[Exercise]
What you need to produce is the complete listing, repeated exactly.

[Supplied material]
========
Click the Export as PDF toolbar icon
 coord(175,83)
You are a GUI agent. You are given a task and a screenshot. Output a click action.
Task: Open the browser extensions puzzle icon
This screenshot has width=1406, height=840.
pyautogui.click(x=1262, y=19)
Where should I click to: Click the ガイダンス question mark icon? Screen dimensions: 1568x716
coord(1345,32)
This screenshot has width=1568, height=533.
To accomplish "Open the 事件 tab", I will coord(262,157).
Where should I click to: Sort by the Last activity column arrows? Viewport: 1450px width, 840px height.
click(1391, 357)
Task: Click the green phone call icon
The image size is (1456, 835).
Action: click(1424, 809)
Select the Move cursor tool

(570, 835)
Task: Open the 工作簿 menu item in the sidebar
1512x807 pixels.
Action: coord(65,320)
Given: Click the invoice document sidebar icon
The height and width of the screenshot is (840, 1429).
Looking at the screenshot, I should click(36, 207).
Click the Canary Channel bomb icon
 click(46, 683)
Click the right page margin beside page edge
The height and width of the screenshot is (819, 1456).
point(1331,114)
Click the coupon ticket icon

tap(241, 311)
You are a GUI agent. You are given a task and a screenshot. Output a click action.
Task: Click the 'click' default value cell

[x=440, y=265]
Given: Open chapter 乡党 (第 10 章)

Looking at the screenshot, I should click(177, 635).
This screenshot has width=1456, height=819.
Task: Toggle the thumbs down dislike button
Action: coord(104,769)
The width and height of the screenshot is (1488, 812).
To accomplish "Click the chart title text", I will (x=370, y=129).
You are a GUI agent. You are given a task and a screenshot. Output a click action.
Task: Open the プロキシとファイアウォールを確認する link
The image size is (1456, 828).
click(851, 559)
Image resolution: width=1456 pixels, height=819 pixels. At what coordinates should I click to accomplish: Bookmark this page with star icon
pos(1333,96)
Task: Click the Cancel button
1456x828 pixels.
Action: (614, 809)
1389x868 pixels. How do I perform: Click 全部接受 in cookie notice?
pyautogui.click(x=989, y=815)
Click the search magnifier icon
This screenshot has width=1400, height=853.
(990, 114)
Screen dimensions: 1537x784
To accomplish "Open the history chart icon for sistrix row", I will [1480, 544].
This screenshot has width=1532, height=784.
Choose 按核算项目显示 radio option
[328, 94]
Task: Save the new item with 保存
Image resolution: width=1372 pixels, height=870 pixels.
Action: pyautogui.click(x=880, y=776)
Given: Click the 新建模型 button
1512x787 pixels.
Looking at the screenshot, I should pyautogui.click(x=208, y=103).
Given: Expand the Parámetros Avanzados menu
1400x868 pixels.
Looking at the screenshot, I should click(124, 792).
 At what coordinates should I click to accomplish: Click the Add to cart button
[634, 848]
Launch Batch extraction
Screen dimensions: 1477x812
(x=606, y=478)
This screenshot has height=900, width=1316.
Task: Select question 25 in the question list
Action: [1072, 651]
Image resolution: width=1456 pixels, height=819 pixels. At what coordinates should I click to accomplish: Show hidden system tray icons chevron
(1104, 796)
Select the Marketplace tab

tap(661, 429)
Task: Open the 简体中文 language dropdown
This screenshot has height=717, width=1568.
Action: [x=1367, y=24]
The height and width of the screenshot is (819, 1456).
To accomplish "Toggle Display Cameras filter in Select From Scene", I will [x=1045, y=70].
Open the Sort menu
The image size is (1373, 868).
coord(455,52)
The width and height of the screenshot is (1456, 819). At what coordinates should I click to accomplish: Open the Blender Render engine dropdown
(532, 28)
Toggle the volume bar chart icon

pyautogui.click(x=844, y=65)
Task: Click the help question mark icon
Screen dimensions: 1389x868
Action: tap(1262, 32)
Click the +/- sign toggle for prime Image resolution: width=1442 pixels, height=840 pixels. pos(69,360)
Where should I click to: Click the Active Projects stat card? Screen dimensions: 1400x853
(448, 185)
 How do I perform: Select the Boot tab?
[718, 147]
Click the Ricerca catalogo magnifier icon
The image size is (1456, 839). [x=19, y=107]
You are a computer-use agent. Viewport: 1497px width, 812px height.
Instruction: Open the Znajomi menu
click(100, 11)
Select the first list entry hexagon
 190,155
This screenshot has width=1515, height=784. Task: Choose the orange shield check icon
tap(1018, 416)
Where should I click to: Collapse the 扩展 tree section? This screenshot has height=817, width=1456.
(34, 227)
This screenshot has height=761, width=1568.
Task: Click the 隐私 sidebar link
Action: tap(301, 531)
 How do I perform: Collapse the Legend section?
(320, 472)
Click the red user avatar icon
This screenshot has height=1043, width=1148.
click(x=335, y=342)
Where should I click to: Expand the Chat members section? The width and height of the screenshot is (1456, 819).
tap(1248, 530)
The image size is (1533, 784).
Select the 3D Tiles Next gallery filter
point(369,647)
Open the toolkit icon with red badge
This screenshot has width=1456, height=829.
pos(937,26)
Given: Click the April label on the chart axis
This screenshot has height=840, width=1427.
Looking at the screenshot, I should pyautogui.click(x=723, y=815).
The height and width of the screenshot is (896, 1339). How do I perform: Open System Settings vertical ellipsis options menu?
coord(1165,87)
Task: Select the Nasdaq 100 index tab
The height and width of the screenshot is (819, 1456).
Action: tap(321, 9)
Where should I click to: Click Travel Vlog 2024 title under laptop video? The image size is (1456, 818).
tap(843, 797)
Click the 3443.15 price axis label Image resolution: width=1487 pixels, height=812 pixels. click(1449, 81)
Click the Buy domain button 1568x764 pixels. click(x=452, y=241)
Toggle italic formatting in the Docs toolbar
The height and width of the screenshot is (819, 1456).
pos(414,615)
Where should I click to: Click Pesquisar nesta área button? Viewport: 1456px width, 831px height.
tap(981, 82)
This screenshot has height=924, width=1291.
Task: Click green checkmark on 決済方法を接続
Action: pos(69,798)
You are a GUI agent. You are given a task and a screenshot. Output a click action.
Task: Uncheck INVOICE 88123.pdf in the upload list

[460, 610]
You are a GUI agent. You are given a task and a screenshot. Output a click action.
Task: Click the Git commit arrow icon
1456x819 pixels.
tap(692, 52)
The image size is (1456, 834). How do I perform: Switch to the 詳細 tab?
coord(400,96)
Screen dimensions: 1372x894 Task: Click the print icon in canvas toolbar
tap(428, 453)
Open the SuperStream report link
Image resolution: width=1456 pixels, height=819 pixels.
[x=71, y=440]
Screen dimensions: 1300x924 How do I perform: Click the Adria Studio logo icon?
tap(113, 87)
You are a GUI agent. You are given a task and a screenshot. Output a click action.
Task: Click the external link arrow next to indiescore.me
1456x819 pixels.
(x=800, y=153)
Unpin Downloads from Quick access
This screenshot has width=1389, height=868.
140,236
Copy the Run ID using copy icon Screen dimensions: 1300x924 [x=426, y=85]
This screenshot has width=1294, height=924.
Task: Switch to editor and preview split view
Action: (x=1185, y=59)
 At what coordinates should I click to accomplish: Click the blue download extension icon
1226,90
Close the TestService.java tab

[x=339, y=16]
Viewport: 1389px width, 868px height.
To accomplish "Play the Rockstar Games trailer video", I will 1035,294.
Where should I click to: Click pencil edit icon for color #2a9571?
========
[Answer to the problem]
Click the Export as PDF toolbar icon
 coord(175,83)
You are a GUI agent. You are given a task and a screenshot. Output a click action.
Task: Open the browser extensions puzzle icon
This screenshot has width=1406, height=840.
pyautogui.click(x=1262, y=19)
Where should I click to: Click the ガイダンス question mark icon? Screen dimensions: 1568x716
coord(1345,32)
This screenshot has width=1568, height=533.
To accomplish "Open the 事件 tab", I will coord(262,157).
Where should I click to: Sort by the Last activity column arrows? Viewport: 1450px width, 840px height.
click(1391, 357)
Task: Click the green phone call icon
The image size is (1456, 835).
Action: click(1424, 809)
Select the Move cursor tool

(570, 835)
Task: Open the 工作簿 menu item in the sidebar
1512x807 pixels.
Action: coord(65,320)
Given: Click the invoice document sidebar icon
The height and width of the screenshot is (840, 1429).
Looking at the screenshot, I should click(36, 207).
Click the Canary Channel bomb icon
 click(46, 683)
Click the right page margin beside page edge
The height and width of the screenshot is (819, 1456).
point(1331,114)
Click the coupon ticket icon

tap(241, 311)
You are a GUI agent. You are given a task and a screenshot. Output a click action.
Task: Click the 'click' default value cell

[x=440, y=265]
Given: Open chapter 乡党 (第 10 章)

Looking at the screenshot, I should click(177, 635).
This screenshot has width=1456, height=819.
Task: Toggle the thumbs down dislike button
Action: coord(104,769)
The width and height of the screenshot is (1488, 812).
To accomplish "Click the chart title text", I will (x=370, y=129).
You are a GUI agent. You are given a task and a screenshot. Output a click action.
Task: Open the プロキシとファイアウォールを確認する link
The image size is (1456, 828).
click(851, 559)
Image resolution: width=1456 pixels, height=819 pixels. At what coordinates should I click to accomplish: Bookmark this page with star icon
pos(1333,96)
Task: Click the Cancel button
1456x828 pixels.
Action: (614, 809)
1389x868 pixels. How do I perform: Click 全部接受 in cookie notice?
pyautogui.click(x=989, y=815)
Click the search magnifier icon
This screenshot has width=1400, height=853.
(990, 114)
Screen dimensions: 1537x784
To accomplish "Open the history chart icon for sistrix row", I will [1480, 544].
This screenshot has width=1532, height=784.
Choose 按核算项目显示 radio option
[328, 94]
Task: Save the new item with 保存
Image resolution: width=1372 pixels, height=870 pixels.
Action: pyautogui.click(x=880, y=776)
Given: Click the 新建模型 button
1512x787 pixels.
Looking at the screenshot, I should pyautogui.click(x=208, y=103).
Given: Expand the Parámetros Avanzados menu
1400x868 pixels.
Looking at the screenshot, I should click(124, 792).
 At what coordinates should I click to accomplish: Click the Add to cart button
[634, 848]
Launch Batch extraction
Screen dimensions: 1477x812
(x=606, y=478)
This screenshot has height=900, width=1316.
Task: Select question 25 in the question list
Action: [1072, 651]
Image resolution: width=1456 pixels, height=819 pixels. At what coordinates should I click to accomplish: Show hidden system tray icons chevron
(1104, 796)
Select the Marketplace tab

tap(661, 429)
Task: Open the 简体中文 language dropdown
This screenshot has height=717, width=1568.
Action: [x=1367, y=24]
The height and width of the screenshot is (819, 1456).
To accomplish "Toggle Display Cameras filter in Select From Scene", I will [x=1045, y=70].
Open the Sort menu
The image size is (1373, 868).
coord(455,52)
The width and height of the screenshot is (1456, 819). At what coordinates should I click to accomplish: Open the Blender Render engine dropdown
(532, 28)
Toggle the volume bar chart icon

pyautogui.click(x=844, y=65)
Task: Click the help question mark icon
Screen dimensions: 1389x868
Action: tap(1262, 32)
Click the +/- sign toggle for prime Image resolution: width=1442 pixels, height=840 pixels. pos(69,360)
Where should I click to: Click the Active Projects stat card? Screen dimensions: 1400x853
(448, 185)
 How do I perform: Select the Boot tab?
[718, 147]
Click the Ricerca catalogo magnifier icon
The image size is (1456, 839). [x=19, y=107]
You are a computer-use agent. Viewport: 1497px width, 812px height.
Instruction: Open the Znajomi menu
click(100, 11)
Select the first list entry hexagon
 190,155
This screenshot has width=1515, height=784. Task: Choose the orange shield check icon
tap(1018, 416)
Where should I click to: Collapse the 扩展 tree section? This screenshot has height=817, width=1456.
(34, 227)
This screenshot has height=761, width=1568.
Task: Click the 隐私 sidebar link
Action: tap(301, 531)
 How do I perform: Collapse the Legend section?
(320, 472)
Click the red user avatar icon
This screenshot has height=1043, width=1148.
click(x=335, y=342)
Where should I click to: Expand the Chat members section? The width and height of the screenshot is (1456, 819).
tap(1248, 530)
The image size is (1533, 784).
Select the 3D Tiles Next gallery filter
point(369,647)
Open the toolkit icon with red badge
This screenshot has width=1456, height=829.
pos(937,26)
Given: Click the April label on the chart axis
This screenshot has height=840, width=1427.
Looking at the screenshot, I should pyautogui.click(x=723, y=815).
The height and width of the screenshot is (896, 1339). How do I perform: Open System Settings vertical ellipsis options menu?
coord(1165,87)
Task: Select the Nasdaq 100 index tab
The height and width of the screenshot is (819, 1456).
Action: tap(321, 9)
Where should I click to: Click Travel Vlog 2024 title under laptop video? The image size is (1456, 818).
tap(843, 797)
Click the 3443.15 price axis label Image resolution: width=1487 pixels, height=812 pixels. click(1449, 81)
Click the Buy domain button 1568x764 pixels. click(x=452, y=241)
Toggle italic formatting in the Docs toolbar
The height and width of the screenshot is (819, 1456).
pos(414,615)
Where should I click to: Click Pesquisar nesta área button? Viewport: 1456px width, 831px height.
tap(981, 82)
This screenshot has height=924, width=1291.
Task: Click green checkmark on 決済方法を接続
Action: pos(69,798)
You are a GUI agent. You are given a task and a screenshot. Output a click action.
Task: Uncheck INVOICE 88123.pdf in the upload list

[460, 610]
You are a GUI agent. You are given a task and a screenshot. Output a click action.
Task: Click the Git commit arrow icon
1456x819 pixels.
tap(692, 52)
The image size is (1456, 834). How do I perform: Switch to the 詳細 tab?
coord(400,96)
Screen dimensions: 1372x894 Task: Click the print icon in canvas toolbar
tap(428, 453)
Open the SuperStream report link
Image resolution: width=1456 pixels, height=819 pixels.
[x=71, y=440]
Screen dimensions: 1300x924 How do I perform: Click the Adria Studio logo icon?
tap(113, 87)
You are a GUI agent. You are given a task and a screenshot. Output a click action.
Task: Click the external link arrow next to indiescore.me
1456x819 pixels.
(x=800, y=153)
Unpin Downloads from Quick access
This screenshot has width=1389, height=868.
140,236
Copy the Run ID using copy icon Screen dimensions: 1300x924 [x=426, y=85]
This screenshot has width=1294, height=924.
Task: Switch to editor and preview split view
Action: (x=1185, y=59)
 At what coordinates should I click to accomplish: Click the blue download extension icon
1226,90
Close the TestService.java tab

[x=339, y=16]
Viewport: 1389px width, 868px height.
To accomplish "Play the Rockstar Games trailer video", I will 1035,294.
Where should I click to: Click pencil edit icon for color #2a9571?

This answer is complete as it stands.